My Lords, I shall speak to Amendment 54A which goes in the revised grouping with Amendment 54E. Again, the matter was considered and raised in the other place, I think by the opposition spokesman. I have put down an amendment that clarifies the position on the liability of members of the armed services to pay Scottish income tax. During consideration in the other place, people repeatedly asked for clarification on how Scottish income tax would apply to members of the armed services. My concern is, if someone is stationed in Scotland and is living in barracks, are they liable to pay Scottish income tax? Ministers promised-
Will the noble Baroness confirm that? I have the grouping list. Perhaps somebody will be kind enough to give me a new grouping list because what I have on my grouping list contradicts what the noble Baroness said. It shows Amendments 53A, 54A and 54 separately.
I apologise. I just say to my noble friend that it really is impossible if we have one piece of paper that is different from the rest. I raised this privately and was told that the Whips' Office is not prepared to issue another piece of paper. I am reasonably involved in these amendments, and I am finding it very difficult. I was looking at the other list of amendments as opposed to the revised, revised list of amendments. That is why I was moving Amendment 54A, and I apologise. The noble Baroness wants me to move Amendment 54. We have debated that; it was in the first group.
Amendment 54 not moved.
Moved by The Duke of Montrose
54ZA: Clause 30, page 23, line 10, leave out "A"
My Lords, this is a paving amendment, and I shall address my remarks also to Amendment 54BA and the other amendments in the group. Amendment 54BA will remove the close connection condition for the purposes of identifying a Scottish taxpayer. This is an effort to remove the complications that come from trying to prove a close association, which is a concept that raises many questions of definition and interpretation. The argument is that the best way to define a Scottish taxpayer is without reference to residence in Scotland. Instead, the definition should be based on being a UK citizen and spending more time in Scotland than in other parts of the United Kingdom. This argument has been put to me by the Law Society of Scotland, and I think it has weight.
Perhaps the definition I have just pointed out goes some way to answering the call of the Institute of Chartered Accountants of Scotland for a definition in statute of what constitutes a Scottish taxpayer. At present, new Section 80D defines a Scottish taxpayer as,
"an individual ... who is resident in the UK for income tax purposes, and ... who, for that year, meets condition A, B or C".

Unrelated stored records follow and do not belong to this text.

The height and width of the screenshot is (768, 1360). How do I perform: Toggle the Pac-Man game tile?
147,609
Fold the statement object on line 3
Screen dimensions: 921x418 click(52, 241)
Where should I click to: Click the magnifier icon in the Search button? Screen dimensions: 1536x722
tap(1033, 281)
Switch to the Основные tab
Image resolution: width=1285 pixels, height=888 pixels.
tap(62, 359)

These conditions are that the taxpayer,
"has a close connection with Scotland ... does not have a close connection with any part of the UK other than Scotland ... and ... spends more days of that year in Scotland",
or is an elected parliamentary representative for Scotland.
The residence qualification is typical of the sort of issue that has raised controversy in recent legal cases. I mention Gaines-Cooper v Her Majesty's Revenue and Customs and Tuczka v Her Majesty's Revenue and Customs. New Section 80D, when combined with new Sections 80E and 80F, presents problems for those who move between jurisdictions within the United Kingdom inasmuch as they create uncertainty, difficulties of interpretation and potential problems regarding compliance. In particular, the definition of "close connection" contained in new Section 80E creates a difficulty of interpretation-and what does "place of residence" mean? It appears to be different from residence as understood in other areas of tax law, such as capital gains tax. Does "place of residence" imply ownership when juxtaposed with "main place of residence" in paragraphs (b) and (c) of new Section 80E(3)? "Place of residence" and "main place of residence" are not defined in new Section 80E, and therefore create potential problems of interpretation for those who may live in Scotland yet work in England, or vice versa, including those living on the Scottish-English border.

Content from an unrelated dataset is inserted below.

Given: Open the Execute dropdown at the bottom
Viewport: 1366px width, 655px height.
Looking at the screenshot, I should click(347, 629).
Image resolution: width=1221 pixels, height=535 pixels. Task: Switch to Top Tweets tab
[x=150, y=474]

There are, of course, people who live in Scotland, who even work in Scotland, but who are paid from England or elsewhere in the United Kingdom. They, too, create a problem because, as far as I am aware, the PAYE system does not depend on where you live but where you work or who you are employed by.
My Lords, this is the type of complication that we are talking about. In fact, the way the Bill is at the moment, it will practically be a question of where you spend the night. There are commuters from Glasgow or Edinburgh to London, and a variety of public office holders, who may have a place of residence in Scotland yet work for considerable periods in England or Wales, such as Members of the House of Lords, who are not included in new Section 80D(4), or Supreme Court judges. If a clause such as this remains, should the Bill not contain an obligation for each individual to state what he regards as his main place of residence?
New Section 80E also highlights the issue of split-year residences. Unfortunately I just missed the debate immediately preceding this, but I thought that my noble friend Lord Forsyth would cover the point. Her Majesty's Revenue and Customs currently applies, in extra-statutory concession A11, split-year treatment to individuals who spend only part of the tax year resident in the United Kingdom. The concession means that, for example, an employee who comes to the UK for a secondment beginning on
The Law Society of Scotland questions whether setting up the provisions of new Sections 80D, 80E and 80F will require the creation of a similar extra-statutory concession. It would seem more sensible to create a robust system that does not rely on extra-statutory concessions in order for it to work-one whose fundamental architecture takes account of movement of people within the United Kingdom, and therefore within different tax zones, in one tax year.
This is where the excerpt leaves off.